====== Page text ======
Hustlers, gangsters, addicts and narcos are all trying to get their chippy on where it’s always Mardi Gras on crack

Crack in the Box
I haven’t seen Javier for days. When I’m driving home, I can usually spot him after midnight lurking on Los Angeles Street near Fourth, or haunting Little Tokyo... stalking tourists, begging for coins during the daylight hours. Sometimes he’s on Olvera Street behind the Perpetual Adoration Chapel, just hanging out. That’s his usual geography, but I’ve also spotted him on Winston and Wall streets at 4 a.m., standing on the sidewalk with the eyes of a wild cat. And there was that time I caught him wandering Alameda and Seventh streets in the late morning after a decidedly rough night, trying desperately to break out of a sketch with a Happy Meal.

Javier likes to listen to Mexican metal bands turned up loud on an off-brand CD player he bought wholesale in the Toy District. He likes Mana and Molotov, but not El Tri, Jaguars or what he does in cars with men for money. “No me gusto. Solo lo hago por la roca,” he says, when I finally catch up with him. He squints his eyes to convey the pain he feels about what he’s become. But he’s a liar. He’s numb. His pathetic grimace is part of a manufactured posture that he can slip in and out of at will. But I give him five bucks anyway.

Mostly what the slight 14-year-old from Sinaloa with the harelip scar who smells like a restaurant dumpster likes is smoking crack. And like a lot of people who live by the rock, that’s what he’s doing downtown. It’s where the drugs are. Where the crack is. An area that soft-spoken, veteran police Lieutenant Lionel Garcia calls “the box.” It’s an informal term in cop-speak that means the floating area of most concentrated crime in any given precinct. According to Garcia, the man with all the numbers, the box on Skid Row is currently between Fifth and Seventh streets from Los Angeles Street to Central Avenue. The epicenter of the box is Fifth and San Pedro.
====== Dataset excerpt ======
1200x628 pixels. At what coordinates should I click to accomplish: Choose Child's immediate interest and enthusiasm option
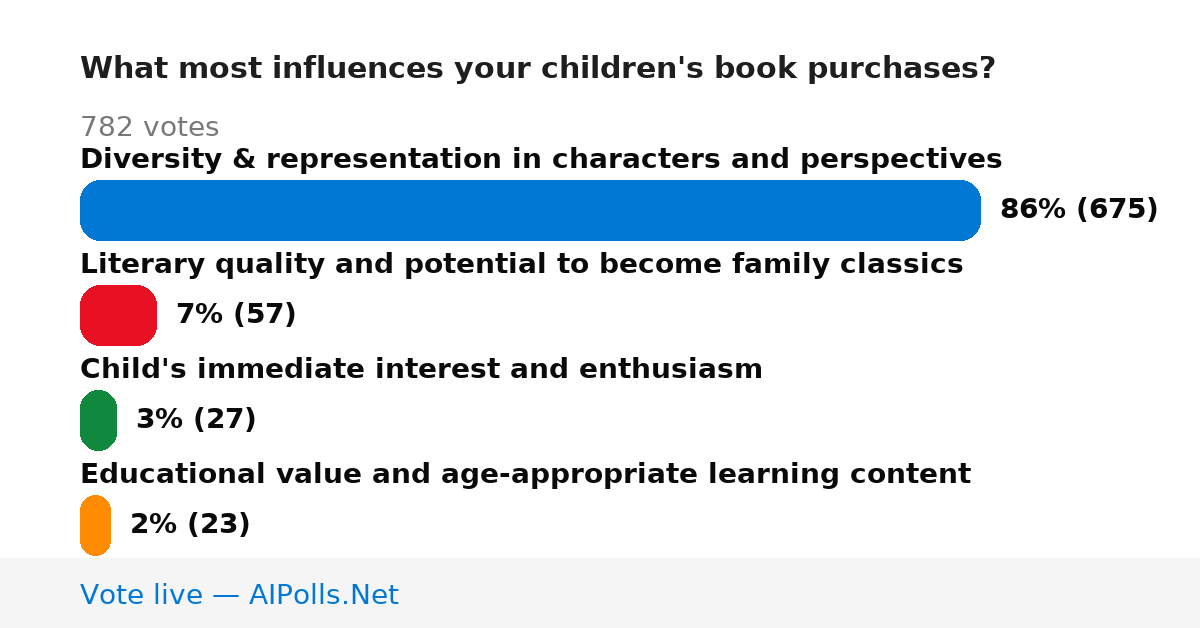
======
Written problem A
Answer from the Skid Row text:
(i) On which street is Javier sometimes found behind the Perpetual Adoration Chapel?
(ii) Where did Javier buy his CD player?
(iii) Which intersection is called the epicenter of the box?
Written problem B
Write out the Skid Row text between "Crack in the" and "a Happy Meal.", inclusive.
Please rely only on the Skid Row text, not the material.

Final result A
(i) Olvera Street
(ii) In the Toy District, wholesale
(iii) Fifth and San Pedro

Final result B
Crack in the Box
I haven’t seen Javier for days. When I’m driving home, I can usually spot him after midnight lurking on Los Angeles Street near Fourth, or haunting Little Tokyo... stalking tourists, begging for coins during the daylight hours. Sometimes he’s on Olvera Street behind the Perpetual Adoration Chapel, just hanging out. That’s his usual geography, but I’ve also spotted him on Winston and Wall streets at 4 a.m., standing on the sidewalk with the eyes of a wild cat. And there was that time I caught him wandering Alameda and Seventh streets in the late morning after a decidedly rough night, trying desperately to break out of a sketch with a Happy Meal.